The answer, Roy said, may be in finding ways to make the hospital sector more competitive. “There’s a lot of opportunity for dynamism in terms of payer-provider interactions through new ventures, entrepreneurs, and existing players,” Roy said. “That’s going to be one of the most interesting things to watch.”
Expanding access under the ACA
The 2020 election – which left Democrats with the slimmest of majorities in the Senate and a weakened grip on the House – has done little to increase the chances that Congress will enact major legislative changes on healthcare policy. “One of the things the Democrats made clear in the Biden Sanders Unity Task Force document is that as a party, they're ultimately angling toward providing access for all Americans to high quality health insurance,” said Tanal.
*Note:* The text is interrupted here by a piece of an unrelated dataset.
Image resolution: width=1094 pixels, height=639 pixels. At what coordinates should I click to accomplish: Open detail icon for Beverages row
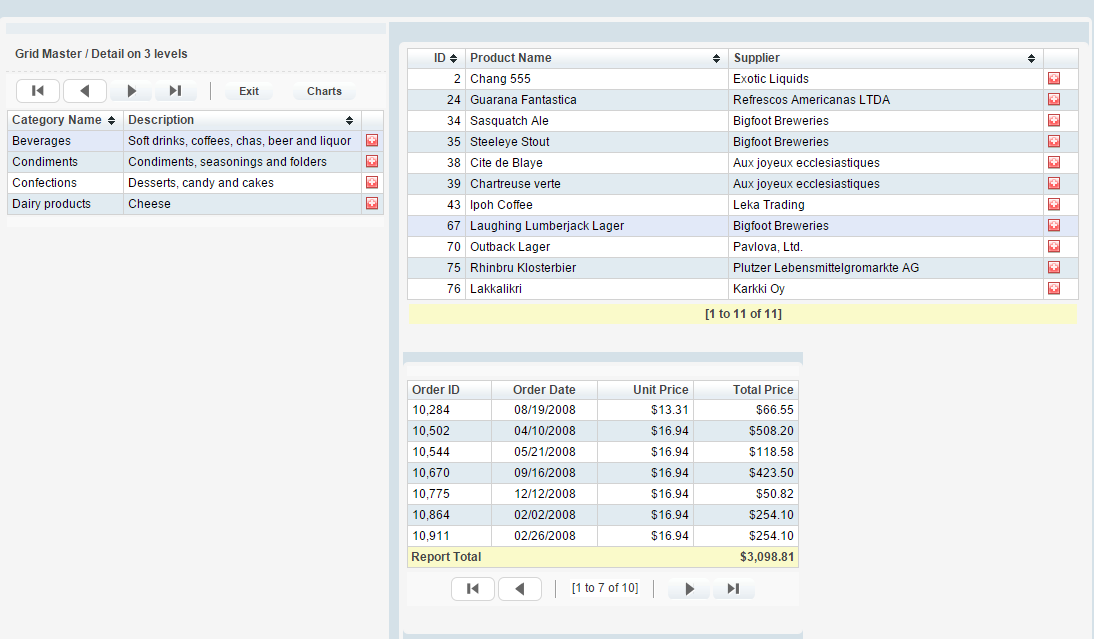[372, 141]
This will most certainly be a challenge said George Olsen, president of Williams and Jensen, a D.C.-based legal and lobbying firm. Medicare for All, which is favored by progressives, is effectively off the table, Olsen said. And even a “public option” that would expand the Affordable Care Act – which President Biden campaigned on – may remain elusive. “That could be a bridge too far,” Olsen said. “I'm not sure you can hold all of the necessary votes in both the House and the Senate to get there.”
But Olsen said there are still steps the current administration can take to expand access to affordable insurance coverage. They could include the loosening of a series of waivers under the ACA that would allow states to relax health insurance marketplace requirements so more low-income residents can access them. The Biden administration could also build on the ACA by increasing the income threshold for subsidies and by automatically qualifying those who are unemployed. States like Texas and Florida, that have held back on expanding Medicaid could see increased incentives to do so. “That’s much more doable,” Olsen said.